800,000 PINOYS IN SABAH MAY BE SENT HOME
MAJORITY, if not all, of the 800,000 Filipinos based in Sabah may be sent back to the Philippines on the premise that they had acquired their Malaysian citizenship illegally over the past 20 years under a controversial systematic granting of citizenship to foreigners dubbed Project IC (identity cards).
Project IC, which is blamed on former Malaysian prime minister Mahathir Mohammad, was said to be among the factors that led followers of Sultan Jamalul Kiram 3rd to “invade” Sabah in February. Most of the Filipinos who benefited from the project in the past are Tausugs from the nearby islands of Sulu and Tawi-Tawi.

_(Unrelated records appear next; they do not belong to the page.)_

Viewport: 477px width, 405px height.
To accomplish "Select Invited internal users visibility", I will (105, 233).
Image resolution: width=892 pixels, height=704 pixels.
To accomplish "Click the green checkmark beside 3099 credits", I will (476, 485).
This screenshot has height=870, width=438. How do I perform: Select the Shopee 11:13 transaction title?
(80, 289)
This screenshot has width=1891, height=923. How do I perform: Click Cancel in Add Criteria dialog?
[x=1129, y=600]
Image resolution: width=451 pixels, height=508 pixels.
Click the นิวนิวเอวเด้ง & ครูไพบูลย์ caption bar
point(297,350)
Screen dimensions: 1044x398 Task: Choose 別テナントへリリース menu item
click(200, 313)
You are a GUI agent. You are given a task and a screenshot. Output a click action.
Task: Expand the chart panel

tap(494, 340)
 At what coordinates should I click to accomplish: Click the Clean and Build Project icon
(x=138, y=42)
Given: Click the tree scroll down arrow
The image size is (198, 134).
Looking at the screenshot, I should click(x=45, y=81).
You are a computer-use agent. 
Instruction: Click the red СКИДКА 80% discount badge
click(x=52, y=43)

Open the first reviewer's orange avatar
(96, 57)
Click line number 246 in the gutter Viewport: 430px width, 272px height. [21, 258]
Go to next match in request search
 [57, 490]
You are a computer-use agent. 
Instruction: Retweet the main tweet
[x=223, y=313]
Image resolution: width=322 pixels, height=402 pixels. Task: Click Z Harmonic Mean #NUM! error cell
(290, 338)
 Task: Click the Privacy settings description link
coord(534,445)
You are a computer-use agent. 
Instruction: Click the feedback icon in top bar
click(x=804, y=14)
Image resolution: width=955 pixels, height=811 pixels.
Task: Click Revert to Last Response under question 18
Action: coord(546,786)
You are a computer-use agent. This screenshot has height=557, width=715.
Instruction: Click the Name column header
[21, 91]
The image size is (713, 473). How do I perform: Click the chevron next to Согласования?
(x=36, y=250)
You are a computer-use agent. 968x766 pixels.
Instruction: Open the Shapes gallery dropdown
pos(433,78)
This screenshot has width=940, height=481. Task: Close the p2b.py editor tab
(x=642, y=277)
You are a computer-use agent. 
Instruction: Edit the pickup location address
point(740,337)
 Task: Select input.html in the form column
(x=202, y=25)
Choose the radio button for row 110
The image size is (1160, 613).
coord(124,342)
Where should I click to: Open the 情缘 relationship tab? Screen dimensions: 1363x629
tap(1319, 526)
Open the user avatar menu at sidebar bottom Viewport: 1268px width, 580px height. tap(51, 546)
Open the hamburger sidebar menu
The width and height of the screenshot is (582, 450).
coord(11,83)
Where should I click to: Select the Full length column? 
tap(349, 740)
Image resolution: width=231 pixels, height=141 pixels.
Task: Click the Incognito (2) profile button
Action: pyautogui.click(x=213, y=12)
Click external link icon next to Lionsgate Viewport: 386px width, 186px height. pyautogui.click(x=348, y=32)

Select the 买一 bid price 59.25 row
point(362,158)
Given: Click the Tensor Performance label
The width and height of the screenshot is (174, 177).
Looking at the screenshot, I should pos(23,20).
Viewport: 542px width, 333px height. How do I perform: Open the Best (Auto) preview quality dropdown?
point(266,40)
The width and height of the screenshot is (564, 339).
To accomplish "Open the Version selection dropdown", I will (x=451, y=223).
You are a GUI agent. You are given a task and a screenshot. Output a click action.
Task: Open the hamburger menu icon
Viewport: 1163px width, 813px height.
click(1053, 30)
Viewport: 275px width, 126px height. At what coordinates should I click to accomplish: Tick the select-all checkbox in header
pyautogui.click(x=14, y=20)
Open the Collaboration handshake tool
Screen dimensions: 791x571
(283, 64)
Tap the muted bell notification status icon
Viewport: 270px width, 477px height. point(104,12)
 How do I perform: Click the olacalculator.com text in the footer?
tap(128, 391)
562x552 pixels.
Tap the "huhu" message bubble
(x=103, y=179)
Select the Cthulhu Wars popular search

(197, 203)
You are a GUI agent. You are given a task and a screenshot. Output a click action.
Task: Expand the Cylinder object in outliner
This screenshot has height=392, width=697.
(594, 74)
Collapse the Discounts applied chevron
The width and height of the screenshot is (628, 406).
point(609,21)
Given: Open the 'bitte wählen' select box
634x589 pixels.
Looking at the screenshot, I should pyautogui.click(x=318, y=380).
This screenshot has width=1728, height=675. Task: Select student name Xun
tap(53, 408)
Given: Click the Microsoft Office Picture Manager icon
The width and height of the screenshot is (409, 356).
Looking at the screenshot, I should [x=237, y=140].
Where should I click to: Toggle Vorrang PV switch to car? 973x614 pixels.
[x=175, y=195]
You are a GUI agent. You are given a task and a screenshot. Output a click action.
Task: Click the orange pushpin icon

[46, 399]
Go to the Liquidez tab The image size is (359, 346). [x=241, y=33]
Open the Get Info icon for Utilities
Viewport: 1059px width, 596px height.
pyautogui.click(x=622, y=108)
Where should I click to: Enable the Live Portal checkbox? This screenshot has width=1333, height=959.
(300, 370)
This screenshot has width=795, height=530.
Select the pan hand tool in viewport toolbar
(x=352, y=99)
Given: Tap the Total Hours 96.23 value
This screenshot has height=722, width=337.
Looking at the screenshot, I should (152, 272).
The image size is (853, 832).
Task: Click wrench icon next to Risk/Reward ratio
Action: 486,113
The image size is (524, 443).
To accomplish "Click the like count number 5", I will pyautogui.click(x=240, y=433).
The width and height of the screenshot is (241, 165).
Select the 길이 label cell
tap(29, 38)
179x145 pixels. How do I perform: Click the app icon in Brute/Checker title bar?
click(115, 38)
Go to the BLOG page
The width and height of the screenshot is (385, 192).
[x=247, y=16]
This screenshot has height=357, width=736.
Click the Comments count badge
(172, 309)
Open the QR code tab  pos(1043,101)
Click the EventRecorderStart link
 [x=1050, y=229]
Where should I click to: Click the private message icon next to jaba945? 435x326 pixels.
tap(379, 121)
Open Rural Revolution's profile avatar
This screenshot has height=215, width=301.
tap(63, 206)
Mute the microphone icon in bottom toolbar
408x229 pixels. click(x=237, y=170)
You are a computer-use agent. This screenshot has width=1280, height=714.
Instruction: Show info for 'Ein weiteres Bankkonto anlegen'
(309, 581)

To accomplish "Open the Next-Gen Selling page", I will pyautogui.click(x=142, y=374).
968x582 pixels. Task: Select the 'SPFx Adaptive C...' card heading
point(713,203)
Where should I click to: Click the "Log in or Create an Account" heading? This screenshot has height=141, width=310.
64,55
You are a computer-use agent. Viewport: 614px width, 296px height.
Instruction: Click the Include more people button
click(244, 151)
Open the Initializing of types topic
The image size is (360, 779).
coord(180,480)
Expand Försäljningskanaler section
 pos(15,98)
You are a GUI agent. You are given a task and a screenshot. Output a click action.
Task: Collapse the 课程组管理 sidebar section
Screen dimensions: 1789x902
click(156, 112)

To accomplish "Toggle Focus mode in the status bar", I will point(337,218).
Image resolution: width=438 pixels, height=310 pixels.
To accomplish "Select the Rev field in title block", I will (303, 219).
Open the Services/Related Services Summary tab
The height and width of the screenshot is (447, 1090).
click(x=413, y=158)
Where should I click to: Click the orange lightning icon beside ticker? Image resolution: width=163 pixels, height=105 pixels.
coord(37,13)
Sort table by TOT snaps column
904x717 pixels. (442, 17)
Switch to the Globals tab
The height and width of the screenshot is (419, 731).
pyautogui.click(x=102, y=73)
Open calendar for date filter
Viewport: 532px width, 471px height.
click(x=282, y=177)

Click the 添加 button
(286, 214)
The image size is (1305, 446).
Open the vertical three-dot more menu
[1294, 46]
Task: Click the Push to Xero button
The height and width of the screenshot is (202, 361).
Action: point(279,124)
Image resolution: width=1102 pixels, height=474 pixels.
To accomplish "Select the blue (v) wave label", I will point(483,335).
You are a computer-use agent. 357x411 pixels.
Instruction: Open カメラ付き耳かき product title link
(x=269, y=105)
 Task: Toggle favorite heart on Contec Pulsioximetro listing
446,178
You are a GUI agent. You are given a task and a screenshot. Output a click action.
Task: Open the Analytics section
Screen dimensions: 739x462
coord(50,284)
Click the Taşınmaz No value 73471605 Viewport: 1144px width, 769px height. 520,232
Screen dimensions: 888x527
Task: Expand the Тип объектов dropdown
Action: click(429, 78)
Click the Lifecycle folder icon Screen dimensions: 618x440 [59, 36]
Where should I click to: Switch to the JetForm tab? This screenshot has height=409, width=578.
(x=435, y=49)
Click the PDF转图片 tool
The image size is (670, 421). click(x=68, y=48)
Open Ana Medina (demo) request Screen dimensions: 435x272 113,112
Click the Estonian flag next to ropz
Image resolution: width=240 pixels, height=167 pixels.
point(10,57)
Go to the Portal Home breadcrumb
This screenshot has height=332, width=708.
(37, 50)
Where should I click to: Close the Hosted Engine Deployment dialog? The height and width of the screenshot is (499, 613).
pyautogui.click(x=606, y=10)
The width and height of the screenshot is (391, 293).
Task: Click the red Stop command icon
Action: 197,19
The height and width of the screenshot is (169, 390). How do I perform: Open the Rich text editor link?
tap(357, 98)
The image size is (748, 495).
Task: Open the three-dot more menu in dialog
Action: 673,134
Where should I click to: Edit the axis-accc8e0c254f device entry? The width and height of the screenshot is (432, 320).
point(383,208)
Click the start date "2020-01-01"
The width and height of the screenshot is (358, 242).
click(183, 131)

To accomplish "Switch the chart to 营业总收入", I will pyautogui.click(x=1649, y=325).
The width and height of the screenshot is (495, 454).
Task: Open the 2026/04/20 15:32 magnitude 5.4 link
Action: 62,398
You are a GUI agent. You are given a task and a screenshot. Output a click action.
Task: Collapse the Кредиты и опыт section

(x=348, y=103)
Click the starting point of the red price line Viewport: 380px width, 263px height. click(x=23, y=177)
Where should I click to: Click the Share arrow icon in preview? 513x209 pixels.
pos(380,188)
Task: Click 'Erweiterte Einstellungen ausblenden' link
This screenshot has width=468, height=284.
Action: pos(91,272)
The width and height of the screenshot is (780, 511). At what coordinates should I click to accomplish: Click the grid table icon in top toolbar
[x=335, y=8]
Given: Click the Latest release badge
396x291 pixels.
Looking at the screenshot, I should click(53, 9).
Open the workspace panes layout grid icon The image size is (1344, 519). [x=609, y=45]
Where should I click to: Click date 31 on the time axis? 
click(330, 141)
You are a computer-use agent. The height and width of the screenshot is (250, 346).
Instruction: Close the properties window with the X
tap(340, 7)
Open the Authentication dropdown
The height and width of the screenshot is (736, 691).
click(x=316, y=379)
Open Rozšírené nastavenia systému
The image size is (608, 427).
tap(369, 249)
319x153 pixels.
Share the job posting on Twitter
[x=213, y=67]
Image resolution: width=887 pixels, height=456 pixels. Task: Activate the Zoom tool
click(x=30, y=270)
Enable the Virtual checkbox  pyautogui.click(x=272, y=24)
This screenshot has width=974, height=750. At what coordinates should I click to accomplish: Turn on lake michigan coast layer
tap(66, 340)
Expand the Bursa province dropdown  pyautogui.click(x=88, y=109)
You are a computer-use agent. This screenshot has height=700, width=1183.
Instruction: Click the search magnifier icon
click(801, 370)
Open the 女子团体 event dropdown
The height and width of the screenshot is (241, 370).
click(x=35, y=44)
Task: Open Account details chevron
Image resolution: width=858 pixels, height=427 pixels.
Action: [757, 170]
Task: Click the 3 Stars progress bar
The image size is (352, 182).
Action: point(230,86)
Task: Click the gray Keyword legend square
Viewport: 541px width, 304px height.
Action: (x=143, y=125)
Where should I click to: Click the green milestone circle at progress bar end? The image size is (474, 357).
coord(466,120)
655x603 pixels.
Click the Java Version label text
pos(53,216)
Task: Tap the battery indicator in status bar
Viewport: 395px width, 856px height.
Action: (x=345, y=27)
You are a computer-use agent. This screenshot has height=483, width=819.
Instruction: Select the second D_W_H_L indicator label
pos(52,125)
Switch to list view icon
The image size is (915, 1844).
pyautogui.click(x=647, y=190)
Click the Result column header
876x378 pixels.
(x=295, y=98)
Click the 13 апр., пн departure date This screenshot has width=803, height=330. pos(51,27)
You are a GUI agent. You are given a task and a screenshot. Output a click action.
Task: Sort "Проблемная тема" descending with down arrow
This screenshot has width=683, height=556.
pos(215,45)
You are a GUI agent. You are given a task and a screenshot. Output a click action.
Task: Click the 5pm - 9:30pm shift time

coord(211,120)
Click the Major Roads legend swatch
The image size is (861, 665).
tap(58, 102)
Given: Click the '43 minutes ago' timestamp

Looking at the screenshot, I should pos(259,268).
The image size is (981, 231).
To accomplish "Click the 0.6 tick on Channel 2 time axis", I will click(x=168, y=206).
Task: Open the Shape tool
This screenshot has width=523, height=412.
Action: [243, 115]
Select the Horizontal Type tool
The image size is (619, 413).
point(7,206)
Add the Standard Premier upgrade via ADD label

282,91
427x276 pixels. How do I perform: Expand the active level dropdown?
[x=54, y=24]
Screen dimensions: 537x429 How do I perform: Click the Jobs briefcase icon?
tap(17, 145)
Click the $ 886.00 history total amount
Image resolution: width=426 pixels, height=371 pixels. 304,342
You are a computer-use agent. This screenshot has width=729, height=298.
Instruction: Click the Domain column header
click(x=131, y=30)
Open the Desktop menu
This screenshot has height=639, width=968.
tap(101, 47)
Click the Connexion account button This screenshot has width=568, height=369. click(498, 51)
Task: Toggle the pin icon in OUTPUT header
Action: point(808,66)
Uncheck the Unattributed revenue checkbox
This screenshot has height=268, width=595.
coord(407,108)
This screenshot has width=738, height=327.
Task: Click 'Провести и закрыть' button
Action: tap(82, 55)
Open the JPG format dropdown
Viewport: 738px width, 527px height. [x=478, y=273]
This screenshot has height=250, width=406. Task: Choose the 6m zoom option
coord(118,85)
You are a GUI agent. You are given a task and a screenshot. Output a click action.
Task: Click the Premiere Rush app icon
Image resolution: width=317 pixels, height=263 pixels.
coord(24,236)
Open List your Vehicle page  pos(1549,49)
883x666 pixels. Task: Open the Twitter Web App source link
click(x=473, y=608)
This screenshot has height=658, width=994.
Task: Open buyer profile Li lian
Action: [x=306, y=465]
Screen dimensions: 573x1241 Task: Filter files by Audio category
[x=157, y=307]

Unknown to many, the Malaysian government has begun an investigation into the “phantom” project, which Mahathir denied ever existed.
On January 14, or just two weeks prior to the sultanate army’s incursion of Sabah, the Royal Commission of Inquiry began its hearings on Project IC.
Amid the offensives against the followers of Kiram, the royal commission was supposed to conduct another hearing on March 5.
Overshadowed by the skirmishes was the fact that in June 2012, Malaysian Prime Minister Najib Razak and the federal government formed the royal commission to investigate problems related to illegal immigration in Sabah, mostly targeting Filipinos and Indonesians who comprise the bulk of non-Malaysian natives on the island.
Malaysian news reports quoted former Dewan Rakyat senator and state assemblyman Chong Eng Leong as saying that in 2012, there were 700,000 “Project IC citizens” and that 200,000 of them are on the state electoral list.
There are about 1.7 million foreigners, mostly Filipinos and Indonesians, in Sabah whose population is only three million. Based on a 2010 survey, foreigners comprised over a quarter of Sabah’s population.